October 16, 2005

Michael S. Rose: Are gay priests the problem?

UNITED STATES
The Dallas Morning News

06:00 AM CDT on Sunday, October 16, 2005

In recent weeks much ink has been spilt over the ramifications of two significant developments in the Roman Catholic Church. Both the announcement of a new wave of seminary evaluations and a forthcoming Vatican document reportedly barring gays from the priesthood have been met with a torrent of criticism, much of it shrill.

Aside from the fact that both items have been grossly overblown, much of the criticism is written in ignorance of facts that would suggest these bold moves in the early days of the Ratzinger papacy might just be the proper formula for initiating a modern day reformation of the Catholic priesthood.

It is not enough to point to the recent John Jay College study that found most of the victims of clergy abuse since 1950 were adolescent boys. Revelations concerning seminary life in recent decades have given sufficient impetus to pursue an extensive evaluation of the institutions that train and educate future priests, especially when it comes to the issue of homosexuality.
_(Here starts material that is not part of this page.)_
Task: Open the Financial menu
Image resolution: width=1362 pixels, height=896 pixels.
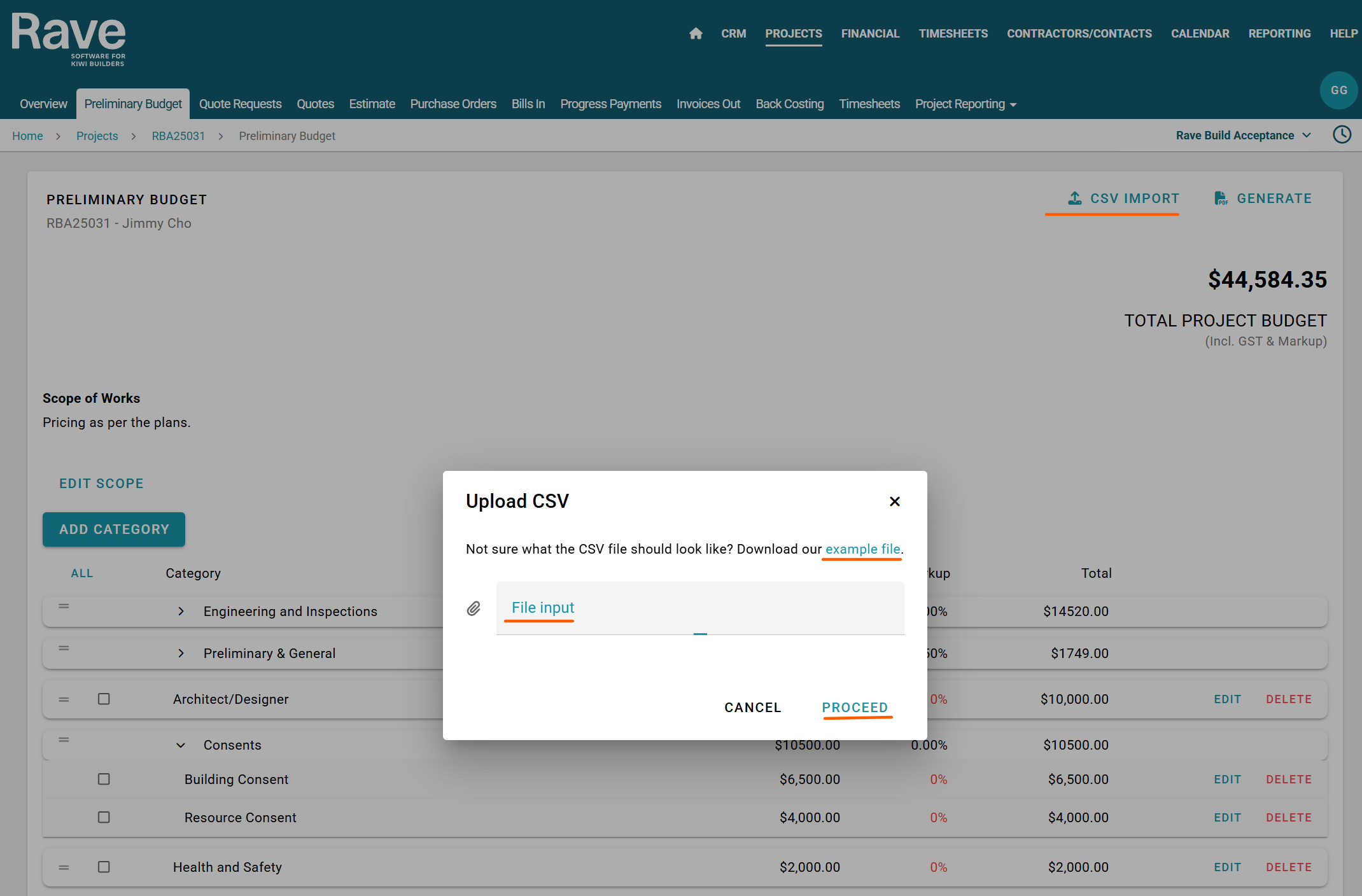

Several years ago, Father Donald Cozzens, then rector of a Cleveland seminary, wrote that many seminary faculties included a disproportionate number of homosexuals. In his book, The Changing Face of the Priesthood, he commented that "straight men in a predominantly or significantly gay environment commonly experience self doubt."

In my own study of seminary life over the past three decades, I have found that many heterosexual men give up their seminary studies precisely for this reason, leaving behind a student body gradually swollen with homosexuals. I'm not talking about the presence of a few gay-oriented men who want to live chastely, but rather the institutionalization of a gay subculture that has earned some seminaries nicknames such as the Pink Palace, Notre Flame, and Theological Closet.